Abstract
SARS-CoV-2 is still rampaging throughout the world while the many evolutionary studies on it are simultaneously springing up. Researchers have simply utilized the public RNA-seq data to find out the so-called SNPs in the virus genome. The evolutionary analyses were largely based on these mutations. Here, we claim that we reliably detected A-to-G RNA modifications in the RNA-seq data of SARS-CoV-2 with high signal to noise ratios, presumably caused by the host’s deamination enzymes. Intriguingly, since SARS-CoV-2 is an RNA virus, it is technically impossible to distinguish SNPs and RNA modifications from the RNA-seq data alone without solid evidence, making it difficult to tell the evolutionary patterns behind the mutation spectrum. Researchers should clarify their biological significance before they automatically regard the mutations as SNPs or RNA modifications. This is not a problem for DNA organisms but should be seriously considered when we are investigating the RNA viruses.
Introduction
The outbreak of SARS-CoV-2 (Severe Acute Respiratory Syndrome Coronavirus 2) in the beginning of year 2020 has caused severe damage to China especially the Hubei province [1–3]. Recently, most countries in the world are consecutively being hit by this virus.
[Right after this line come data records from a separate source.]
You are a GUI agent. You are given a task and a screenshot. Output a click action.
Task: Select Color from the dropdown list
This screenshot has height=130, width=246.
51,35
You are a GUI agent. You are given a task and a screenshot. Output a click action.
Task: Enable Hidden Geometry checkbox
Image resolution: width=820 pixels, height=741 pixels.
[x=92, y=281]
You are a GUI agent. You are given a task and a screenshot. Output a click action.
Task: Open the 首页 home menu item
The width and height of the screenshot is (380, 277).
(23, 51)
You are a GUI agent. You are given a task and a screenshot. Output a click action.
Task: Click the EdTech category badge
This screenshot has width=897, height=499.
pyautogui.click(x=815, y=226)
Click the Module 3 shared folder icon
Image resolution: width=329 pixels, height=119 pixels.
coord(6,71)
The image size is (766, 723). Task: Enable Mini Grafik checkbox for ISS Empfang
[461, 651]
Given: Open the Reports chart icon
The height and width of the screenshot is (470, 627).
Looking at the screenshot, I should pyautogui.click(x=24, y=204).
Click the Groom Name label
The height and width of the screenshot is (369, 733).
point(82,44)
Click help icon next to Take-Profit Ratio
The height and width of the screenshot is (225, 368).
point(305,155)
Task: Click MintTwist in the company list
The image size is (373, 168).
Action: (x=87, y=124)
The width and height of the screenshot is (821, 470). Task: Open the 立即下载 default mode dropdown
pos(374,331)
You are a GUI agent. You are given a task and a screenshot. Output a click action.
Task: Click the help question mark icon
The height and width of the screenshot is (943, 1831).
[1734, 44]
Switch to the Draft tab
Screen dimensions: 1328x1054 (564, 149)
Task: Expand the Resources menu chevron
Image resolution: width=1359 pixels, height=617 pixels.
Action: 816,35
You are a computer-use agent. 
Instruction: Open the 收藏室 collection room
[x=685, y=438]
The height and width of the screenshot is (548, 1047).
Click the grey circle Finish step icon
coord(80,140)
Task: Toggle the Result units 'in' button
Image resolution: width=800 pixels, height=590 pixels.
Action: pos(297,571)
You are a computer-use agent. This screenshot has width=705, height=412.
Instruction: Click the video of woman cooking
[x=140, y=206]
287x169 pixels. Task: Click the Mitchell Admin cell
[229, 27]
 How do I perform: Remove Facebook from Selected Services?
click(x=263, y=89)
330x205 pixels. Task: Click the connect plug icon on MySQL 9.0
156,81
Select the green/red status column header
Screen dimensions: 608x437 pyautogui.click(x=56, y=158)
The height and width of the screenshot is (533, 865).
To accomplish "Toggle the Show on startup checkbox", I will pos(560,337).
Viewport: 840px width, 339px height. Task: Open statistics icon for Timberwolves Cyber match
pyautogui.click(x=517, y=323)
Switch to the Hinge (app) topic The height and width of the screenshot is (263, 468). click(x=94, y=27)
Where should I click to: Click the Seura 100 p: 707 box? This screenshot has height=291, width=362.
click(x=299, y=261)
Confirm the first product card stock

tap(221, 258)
There is urgent need to understand the origin and evolution of SARS-CoV-2 and related coronaviruses [4].
Papers on the evolutionary patterns of SARS-CoV-2 have emerged as rapidly as the outbreak of virus. Several studies downloaded the publically available RNA-seq data and performed “SNP calling” or sequence alignment. The SNP distribution or frequency spectrum acts as a super informative inference of selection patterns. The recent study has discussed topics on the origin and continuing evolution of SARS-CoV-2. Although the methodology of some studies was challenged by other researchers [5], their naïve attempt to call SNP from the SARS-CoV-2 RNA-seq data is unchallenged.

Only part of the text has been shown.